—¿El pabellón de Sätra? —exclamó Annika sorprendida—. Creía que había estallado en uno de los estadios olímpicos.
Spiken la miró con aires de superioridad.
—El pabellón de Sätra es un estadio olímpico.
—¿En qué especialidad? ¿Estadio de entrenamiento para los lanzadores de peso?
Spiken retiró la mirada.
—No, salto con pértiga.
—La cuestión es qué vamos a hacer —cortó Anders Schyman—. Debemos resumir lo que los otros medios han hecho estos días sobre la hipótesis terrorista e intentar que parezca que nosotros también la hemos seguido. ¿Quién lo hace?
—Janet Ullman trabaja esta noche, la podemos llamar algo más temprano —dijo Ingvar Johansson.
Annika sintió que el mareo la invadía, tiraba de ella en un semicírculo hacia el suelo y luego subía por las paredes. Pesadilla, pesadilla, ¿cómo podía haberse equivocado tanto? ¿Realmente le había mentido sistemáticamente la policía? Se había jugado su prestigio para que el periódico cubriera la investigación a su manera. ¿Podría continuar como jefa después de esto?
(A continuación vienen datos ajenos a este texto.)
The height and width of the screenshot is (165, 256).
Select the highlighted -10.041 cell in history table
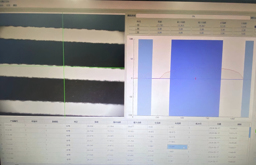pos(177,147)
—Tenemos que ver cómo está la seguridad en otras instalaciones —dijo Spiken—. Debemos llamar a más gente, otro equipo nocturno, otro grupo de noche…
Los hombres volvieron los pechos los unos hacia los otros y dieron la espalda a Annika, sentada en la esquina. Las voces se unieron en una algarabía resonante; ella se reclinó y luchó por conseguir aire. Estaba acabada, sabía que estaba acabada. ¿Cómo diablos podría continuar en el periódico después de esto?
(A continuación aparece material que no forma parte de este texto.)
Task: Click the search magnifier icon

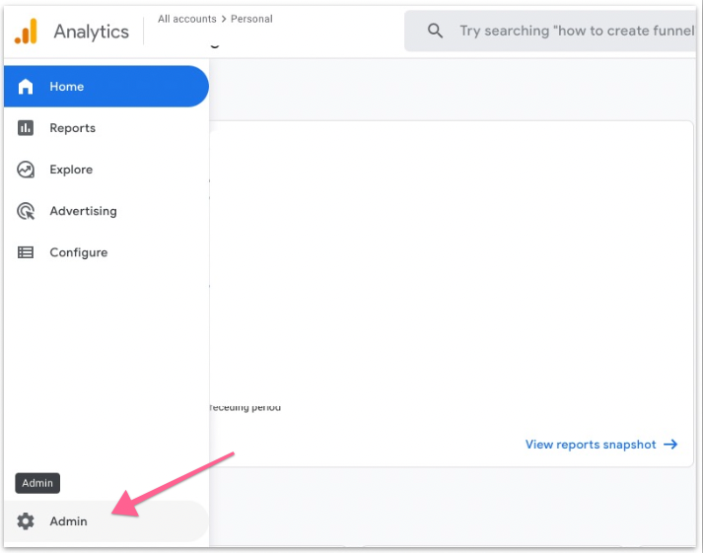Action: tap(435, 31)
La reunión fue corta y concisa, el acuerdo era total. Todos querían salir a la redacción y enfrentarse al acto terrorista. Solamente Annika se quedó sentada en la esquina. No sabía cómo podría salir de ahí sin romperse, el llanto le colgaba del cuello como una rueda de molino.
Anders Schyman se dirigió al escritorio e hizo una llamada, Annika oyó los altibajos de su voz. A continuación se acercó y se sentó en una silla a su lado.
—Annika —dijo intentando captar su mirada—. No pasa nada, ¿oyes lo que digo? ¡No te preocupes!
Ella volvió el rostro y parpadeó entre lágrimas.
—Todo el mundo puede equivocarse —continuó el director en voz baja—. Es la verdad más antigua del mundo. Yo también estaba equivocado, razoné igual que tú, pero han ocurrido otras cosas que hacen que tengamos que replanteárnoslo todo. Ahora lo que importa es sacar el mejor partido de esta situación, ¿sabes? Te necesitamos en este trabajo. Annika…
Ella respiró profundamente y miró sus rodillas.
—Sí, tienes razón —dijo ella—. Pero me siento fatal, estaba tan segura de que mi teoría era cierta…
—Quizá todavía lo sea —añadió Schyman pensativo—. Por improbable que parezca, puede que Christina Furhage tuviera una conexión personal con el pabellón de Sätra.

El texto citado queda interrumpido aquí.